Bu hafta yediğim en zengin akşam yemeği ilk defa 3 çeşit! (4 dü aslında ama o etli! saymıyorum)
Geçmiş ve gelecek günlerde ise;
Telaşenin içerisinde hatta dibine vurmuş durumda oldum bir anda. Pazartesi günü Prof.Potempanın dersinin olduğunu tamamen unutarak Wojtek' e söz vermişimtim. Wojtek de Erasmus öğrencisi olarak benim üniversiteme ve bölümüme gidiyor. Kafasında bi ton soru işareti var, benden yardım istedi. Seve seve her türlü sorununu, problemlerini birlikte aşmaya çalışıyoruz. En büyük sorun barınma. Üniversitenin yurdunda kalabilmesi için ne kadar gerekli gereksiz işlem varsa karşımıza çıkıyor. Ders seçme ve diğer işlemler ayrı bir arap saçı. Benim buraya gelip kayıt ve diğer işlemlerimi düşününce burası ne kadar kolaymış diyorum. Elimden geldiğince işlerini kolaylaştırma çalışacağım. Bana bu konuda Nesibe de yardım ediyor. Birlikte toplantılar düzenliyoruz.

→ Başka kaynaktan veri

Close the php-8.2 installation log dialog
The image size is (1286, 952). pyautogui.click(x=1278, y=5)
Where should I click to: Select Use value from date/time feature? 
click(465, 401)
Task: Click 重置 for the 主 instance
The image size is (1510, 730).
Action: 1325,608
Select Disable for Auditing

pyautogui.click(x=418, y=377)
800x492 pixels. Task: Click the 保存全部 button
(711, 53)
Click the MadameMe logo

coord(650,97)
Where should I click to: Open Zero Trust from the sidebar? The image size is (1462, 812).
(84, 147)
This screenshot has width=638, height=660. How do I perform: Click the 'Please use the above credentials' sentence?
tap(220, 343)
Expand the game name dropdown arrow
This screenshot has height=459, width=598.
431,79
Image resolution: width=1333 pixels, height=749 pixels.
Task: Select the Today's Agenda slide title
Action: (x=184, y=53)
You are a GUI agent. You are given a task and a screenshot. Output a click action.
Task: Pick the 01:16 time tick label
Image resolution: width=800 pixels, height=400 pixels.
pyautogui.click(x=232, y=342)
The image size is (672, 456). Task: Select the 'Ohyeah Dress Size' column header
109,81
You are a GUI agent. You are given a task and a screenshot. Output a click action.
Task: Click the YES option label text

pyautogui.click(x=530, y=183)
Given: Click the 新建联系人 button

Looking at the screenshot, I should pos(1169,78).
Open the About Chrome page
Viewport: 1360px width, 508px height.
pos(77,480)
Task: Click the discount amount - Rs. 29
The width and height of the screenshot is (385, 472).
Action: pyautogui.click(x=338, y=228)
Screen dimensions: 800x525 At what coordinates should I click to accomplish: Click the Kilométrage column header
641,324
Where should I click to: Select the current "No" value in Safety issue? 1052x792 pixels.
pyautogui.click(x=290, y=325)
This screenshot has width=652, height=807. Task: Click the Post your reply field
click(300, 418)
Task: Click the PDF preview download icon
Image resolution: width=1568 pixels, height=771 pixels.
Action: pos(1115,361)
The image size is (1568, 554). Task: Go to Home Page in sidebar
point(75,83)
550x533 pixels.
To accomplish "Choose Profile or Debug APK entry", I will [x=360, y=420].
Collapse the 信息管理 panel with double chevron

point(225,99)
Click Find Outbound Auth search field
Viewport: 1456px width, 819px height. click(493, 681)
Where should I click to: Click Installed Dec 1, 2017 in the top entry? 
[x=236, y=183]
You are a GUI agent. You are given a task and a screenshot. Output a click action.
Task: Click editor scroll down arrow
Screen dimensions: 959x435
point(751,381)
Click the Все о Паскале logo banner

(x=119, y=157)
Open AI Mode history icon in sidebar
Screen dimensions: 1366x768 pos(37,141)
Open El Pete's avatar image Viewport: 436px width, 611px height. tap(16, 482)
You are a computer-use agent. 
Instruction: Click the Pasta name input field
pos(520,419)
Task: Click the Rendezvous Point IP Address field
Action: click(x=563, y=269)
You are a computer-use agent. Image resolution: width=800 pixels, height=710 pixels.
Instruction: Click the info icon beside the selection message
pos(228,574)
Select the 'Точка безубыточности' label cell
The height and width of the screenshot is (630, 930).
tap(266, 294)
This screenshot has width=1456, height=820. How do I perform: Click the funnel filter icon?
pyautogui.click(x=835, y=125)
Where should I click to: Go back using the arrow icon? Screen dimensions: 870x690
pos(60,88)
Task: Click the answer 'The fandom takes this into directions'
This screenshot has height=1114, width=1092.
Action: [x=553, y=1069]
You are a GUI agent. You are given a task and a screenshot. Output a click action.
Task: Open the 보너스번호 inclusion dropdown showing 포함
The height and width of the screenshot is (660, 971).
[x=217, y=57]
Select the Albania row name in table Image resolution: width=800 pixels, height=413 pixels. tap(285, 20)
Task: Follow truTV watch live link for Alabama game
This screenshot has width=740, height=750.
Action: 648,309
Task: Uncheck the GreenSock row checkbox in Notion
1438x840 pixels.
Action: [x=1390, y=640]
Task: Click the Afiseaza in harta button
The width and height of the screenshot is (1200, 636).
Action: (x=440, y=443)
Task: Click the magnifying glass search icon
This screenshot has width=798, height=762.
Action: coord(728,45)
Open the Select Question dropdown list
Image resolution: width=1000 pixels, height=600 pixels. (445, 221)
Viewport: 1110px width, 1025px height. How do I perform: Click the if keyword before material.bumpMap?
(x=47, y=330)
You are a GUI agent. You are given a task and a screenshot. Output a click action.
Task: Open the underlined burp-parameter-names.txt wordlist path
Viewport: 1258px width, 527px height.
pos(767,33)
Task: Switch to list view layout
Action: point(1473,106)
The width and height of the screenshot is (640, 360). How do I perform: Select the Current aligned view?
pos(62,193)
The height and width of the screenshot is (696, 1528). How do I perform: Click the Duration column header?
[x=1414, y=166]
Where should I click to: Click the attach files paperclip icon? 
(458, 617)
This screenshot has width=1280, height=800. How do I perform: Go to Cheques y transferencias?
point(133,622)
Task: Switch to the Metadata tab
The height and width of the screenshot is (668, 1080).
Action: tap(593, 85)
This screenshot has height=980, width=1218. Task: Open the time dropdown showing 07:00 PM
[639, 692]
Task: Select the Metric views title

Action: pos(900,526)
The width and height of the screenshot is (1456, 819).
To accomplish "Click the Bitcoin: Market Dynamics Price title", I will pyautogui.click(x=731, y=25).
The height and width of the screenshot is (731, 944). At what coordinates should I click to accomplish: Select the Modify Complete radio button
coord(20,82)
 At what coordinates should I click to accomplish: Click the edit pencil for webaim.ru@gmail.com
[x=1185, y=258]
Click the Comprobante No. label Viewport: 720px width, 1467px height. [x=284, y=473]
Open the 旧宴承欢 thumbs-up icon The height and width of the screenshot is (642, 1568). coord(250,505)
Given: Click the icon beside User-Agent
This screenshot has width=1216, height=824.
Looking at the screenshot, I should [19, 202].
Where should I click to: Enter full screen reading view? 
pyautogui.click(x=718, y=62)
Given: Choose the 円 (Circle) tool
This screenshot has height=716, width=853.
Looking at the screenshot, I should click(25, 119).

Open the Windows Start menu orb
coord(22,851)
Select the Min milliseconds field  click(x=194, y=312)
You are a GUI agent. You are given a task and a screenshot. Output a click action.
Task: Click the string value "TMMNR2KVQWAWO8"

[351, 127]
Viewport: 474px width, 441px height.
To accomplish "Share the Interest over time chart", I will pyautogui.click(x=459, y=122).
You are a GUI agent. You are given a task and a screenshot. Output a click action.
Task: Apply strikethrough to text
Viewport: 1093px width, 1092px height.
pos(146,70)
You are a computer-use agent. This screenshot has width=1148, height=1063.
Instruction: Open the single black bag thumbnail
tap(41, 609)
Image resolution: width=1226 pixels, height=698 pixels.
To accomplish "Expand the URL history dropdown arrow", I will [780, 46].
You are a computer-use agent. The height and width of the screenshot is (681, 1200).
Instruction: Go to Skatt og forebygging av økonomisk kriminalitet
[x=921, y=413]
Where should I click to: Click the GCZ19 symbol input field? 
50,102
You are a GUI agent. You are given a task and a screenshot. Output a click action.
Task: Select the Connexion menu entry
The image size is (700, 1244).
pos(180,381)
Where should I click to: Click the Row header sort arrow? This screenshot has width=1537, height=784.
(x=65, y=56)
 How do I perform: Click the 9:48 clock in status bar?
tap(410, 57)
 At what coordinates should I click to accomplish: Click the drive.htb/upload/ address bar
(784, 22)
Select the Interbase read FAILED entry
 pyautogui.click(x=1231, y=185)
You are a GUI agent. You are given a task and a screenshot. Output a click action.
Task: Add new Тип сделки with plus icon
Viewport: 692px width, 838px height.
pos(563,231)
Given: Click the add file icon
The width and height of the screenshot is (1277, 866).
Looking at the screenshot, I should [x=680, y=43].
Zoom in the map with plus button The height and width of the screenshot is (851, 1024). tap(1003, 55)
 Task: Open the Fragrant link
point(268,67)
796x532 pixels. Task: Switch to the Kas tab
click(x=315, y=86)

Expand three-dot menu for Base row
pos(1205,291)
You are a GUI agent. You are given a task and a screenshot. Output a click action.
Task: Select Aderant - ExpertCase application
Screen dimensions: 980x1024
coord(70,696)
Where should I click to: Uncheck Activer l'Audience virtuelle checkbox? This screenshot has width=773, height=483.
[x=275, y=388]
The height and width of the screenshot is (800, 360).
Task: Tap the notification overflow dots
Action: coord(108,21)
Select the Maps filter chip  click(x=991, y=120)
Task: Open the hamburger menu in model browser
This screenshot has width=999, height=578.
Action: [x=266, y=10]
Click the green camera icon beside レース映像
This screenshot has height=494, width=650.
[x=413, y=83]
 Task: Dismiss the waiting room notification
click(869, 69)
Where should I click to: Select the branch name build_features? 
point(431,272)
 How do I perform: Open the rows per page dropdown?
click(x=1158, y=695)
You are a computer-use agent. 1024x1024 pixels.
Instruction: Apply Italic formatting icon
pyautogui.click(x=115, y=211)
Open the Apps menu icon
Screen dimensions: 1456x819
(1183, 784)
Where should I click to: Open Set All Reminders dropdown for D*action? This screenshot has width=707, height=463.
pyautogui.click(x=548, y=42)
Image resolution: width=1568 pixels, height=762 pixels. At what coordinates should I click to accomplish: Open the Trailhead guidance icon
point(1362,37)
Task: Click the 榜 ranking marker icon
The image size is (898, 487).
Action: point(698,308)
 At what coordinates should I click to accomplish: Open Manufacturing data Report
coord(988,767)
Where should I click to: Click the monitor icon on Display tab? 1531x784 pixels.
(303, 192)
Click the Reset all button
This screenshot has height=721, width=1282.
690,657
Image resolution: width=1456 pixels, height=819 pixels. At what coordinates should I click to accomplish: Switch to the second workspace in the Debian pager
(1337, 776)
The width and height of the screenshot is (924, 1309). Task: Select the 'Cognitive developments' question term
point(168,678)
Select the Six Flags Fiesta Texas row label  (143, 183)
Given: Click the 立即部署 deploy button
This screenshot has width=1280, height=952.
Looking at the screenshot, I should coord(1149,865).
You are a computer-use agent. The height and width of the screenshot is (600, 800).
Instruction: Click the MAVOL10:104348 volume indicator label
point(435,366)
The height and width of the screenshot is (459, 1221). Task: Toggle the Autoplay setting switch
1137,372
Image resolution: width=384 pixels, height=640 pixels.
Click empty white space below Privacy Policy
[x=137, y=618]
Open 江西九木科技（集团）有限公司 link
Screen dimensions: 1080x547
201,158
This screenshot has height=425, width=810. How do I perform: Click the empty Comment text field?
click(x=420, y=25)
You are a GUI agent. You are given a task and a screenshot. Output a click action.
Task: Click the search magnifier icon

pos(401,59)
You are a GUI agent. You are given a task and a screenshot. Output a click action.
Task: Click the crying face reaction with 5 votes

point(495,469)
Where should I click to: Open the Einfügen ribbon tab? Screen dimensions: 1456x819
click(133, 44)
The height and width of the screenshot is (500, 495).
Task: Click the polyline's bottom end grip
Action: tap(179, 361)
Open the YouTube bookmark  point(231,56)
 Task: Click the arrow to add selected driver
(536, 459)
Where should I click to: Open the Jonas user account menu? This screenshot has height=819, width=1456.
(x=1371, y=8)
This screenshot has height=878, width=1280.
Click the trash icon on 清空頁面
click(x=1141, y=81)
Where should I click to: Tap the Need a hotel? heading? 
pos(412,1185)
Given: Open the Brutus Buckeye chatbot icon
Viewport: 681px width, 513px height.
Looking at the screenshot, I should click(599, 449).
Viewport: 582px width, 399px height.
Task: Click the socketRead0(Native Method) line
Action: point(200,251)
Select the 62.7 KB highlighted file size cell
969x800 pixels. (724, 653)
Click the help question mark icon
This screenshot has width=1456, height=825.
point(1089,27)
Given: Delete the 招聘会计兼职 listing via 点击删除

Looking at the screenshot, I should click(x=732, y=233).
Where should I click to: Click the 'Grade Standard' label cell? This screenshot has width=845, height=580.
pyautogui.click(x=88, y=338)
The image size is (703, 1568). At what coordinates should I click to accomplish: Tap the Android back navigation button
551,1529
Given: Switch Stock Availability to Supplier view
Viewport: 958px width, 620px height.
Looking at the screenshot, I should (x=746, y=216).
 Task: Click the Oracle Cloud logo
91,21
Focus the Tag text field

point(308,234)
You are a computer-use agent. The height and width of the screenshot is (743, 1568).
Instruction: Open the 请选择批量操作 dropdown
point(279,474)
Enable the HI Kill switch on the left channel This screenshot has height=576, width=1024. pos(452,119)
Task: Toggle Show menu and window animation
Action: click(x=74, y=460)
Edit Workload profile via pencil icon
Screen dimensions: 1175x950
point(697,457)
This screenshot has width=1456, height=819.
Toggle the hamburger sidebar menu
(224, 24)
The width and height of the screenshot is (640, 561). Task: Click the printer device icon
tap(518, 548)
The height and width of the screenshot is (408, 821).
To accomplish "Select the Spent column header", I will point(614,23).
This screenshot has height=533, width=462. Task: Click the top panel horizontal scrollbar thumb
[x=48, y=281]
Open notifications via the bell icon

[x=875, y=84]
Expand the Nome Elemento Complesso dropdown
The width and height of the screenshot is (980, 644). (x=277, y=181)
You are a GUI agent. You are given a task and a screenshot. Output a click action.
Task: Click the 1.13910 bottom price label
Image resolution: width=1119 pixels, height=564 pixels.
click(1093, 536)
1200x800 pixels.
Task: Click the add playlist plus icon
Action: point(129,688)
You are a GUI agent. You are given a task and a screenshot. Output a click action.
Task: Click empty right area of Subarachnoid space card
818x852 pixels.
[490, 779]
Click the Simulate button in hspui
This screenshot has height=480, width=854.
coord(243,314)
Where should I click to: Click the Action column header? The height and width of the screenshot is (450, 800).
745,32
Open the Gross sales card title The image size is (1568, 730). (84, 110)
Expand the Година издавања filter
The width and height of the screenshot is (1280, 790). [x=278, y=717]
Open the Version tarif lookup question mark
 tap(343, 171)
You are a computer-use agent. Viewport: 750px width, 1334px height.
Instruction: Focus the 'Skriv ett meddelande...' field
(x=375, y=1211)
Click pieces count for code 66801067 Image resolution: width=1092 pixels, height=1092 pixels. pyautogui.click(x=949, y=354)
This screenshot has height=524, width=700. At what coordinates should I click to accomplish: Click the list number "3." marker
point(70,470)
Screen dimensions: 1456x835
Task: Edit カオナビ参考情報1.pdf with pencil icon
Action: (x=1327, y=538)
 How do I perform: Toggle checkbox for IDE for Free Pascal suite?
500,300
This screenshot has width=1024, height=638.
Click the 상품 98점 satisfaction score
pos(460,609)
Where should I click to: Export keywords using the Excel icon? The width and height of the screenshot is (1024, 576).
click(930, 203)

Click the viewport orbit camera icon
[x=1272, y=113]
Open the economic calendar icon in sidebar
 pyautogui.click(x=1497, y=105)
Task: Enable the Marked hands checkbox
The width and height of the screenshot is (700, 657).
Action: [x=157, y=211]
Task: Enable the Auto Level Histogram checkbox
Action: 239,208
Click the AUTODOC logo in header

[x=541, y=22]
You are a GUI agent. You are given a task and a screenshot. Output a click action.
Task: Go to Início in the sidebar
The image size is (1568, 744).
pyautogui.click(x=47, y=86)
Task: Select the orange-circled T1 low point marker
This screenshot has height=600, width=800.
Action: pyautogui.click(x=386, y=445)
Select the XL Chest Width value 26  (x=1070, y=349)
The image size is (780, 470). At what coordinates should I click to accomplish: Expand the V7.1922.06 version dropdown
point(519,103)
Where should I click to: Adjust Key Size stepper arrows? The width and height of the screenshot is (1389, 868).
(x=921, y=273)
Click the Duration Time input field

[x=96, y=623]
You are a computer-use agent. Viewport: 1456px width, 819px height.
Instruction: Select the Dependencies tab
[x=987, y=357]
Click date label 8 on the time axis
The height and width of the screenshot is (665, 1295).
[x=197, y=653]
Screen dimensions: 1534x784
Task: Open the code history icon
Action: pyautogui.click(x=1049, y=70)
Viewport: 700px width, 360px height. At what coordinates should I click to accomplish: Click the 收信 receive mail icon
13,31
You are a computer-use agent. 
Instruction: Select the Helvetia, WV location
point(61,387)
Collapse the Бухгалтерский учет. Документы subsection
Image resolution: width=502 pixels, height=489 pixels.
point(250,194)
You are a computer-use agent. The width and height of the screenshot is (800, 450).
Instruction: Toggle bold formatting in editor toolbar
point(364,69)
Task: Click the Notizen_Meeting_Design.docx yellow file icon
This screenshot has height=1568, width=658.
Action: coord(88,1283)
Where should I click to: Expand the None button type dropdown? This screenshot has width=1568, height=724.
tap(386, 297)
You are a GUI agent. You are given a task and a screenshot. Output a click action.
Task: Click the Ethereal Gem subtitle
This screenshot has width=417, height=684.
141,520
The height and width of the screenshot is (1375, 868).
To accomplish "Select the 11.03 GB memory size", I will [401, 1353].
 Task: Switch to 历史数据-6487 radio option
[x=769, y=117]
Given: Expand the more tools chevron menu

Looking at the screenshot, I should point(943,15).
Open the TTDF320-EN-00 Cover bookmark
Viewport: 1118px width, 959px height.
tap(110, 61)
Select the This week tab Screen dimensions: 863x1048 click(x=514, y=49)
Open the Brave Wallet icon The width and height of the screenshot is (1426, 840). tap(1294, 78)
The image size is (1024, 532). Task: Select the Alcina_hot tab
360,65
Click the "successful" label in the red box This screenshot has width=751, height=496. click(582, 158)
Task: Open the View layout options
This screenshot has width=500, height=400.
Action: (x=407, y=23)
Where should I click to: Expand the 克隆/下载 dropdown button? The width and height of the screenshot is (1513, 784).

Diğer taraftan Prof.Potempa ile yarın konuşcam. Umarım bulurum. Mail yoluyla anlaşamıyoruz keza. 15 satırdan fazla bir maile ki sorulardan ibaret olan, Prof'un cevabı, "Welcome, see you in Krakow" bu kadar...
Umarım beni kabul eder ve iyi anlaşırız. Pek konuşmayı sevmeyen ya da aşırı yoğun yaşayan birisi gibi duruyor.
Bir sonraki durum ki önemli bir olay; yaklaşık 2 yıl önce ALTSO'nun "Ankaradaki Alanyalılar" adlı projesine video çekimli röportaj vermiştim. Bir zamanlar üniversitede Tübitak projesinde çalışırken! Projeye röportaj verenlerin yazıları 2 ayda bir ALTSO dergisinde yayınlanıyormuş. Şimdi sıra bana gelmiş. İlgili röportaj 2 sene öncesinden olunca revizyonu farz tabi. Ne Ankaradayım, Ne de projede çalışıyorum. Baştan soruları ele alıp yanıtlamak ve fotoğraf göndermek zorundayım. En geç Cumaya izin istedim. Yetişmesi lazım! Yazılı basında ilk defa bireysel olarak yer alacağım. İlçe yayını olmasına rağmen gelecek kariyerim ve iş bulma noktasında iyi bir fırsat. Alanya içinde büyük bir çoğunluğa kendimi tanıtacağım. Bedava reklamım bir nevi. Büyük fırsat. Çok iyi cümleler ve analizler ortaya koymalıyım.  
Şimdilik böyle... Blog yazarken vakit kaybedeceğime gidip biraz dergi için çalışayım en iyisi.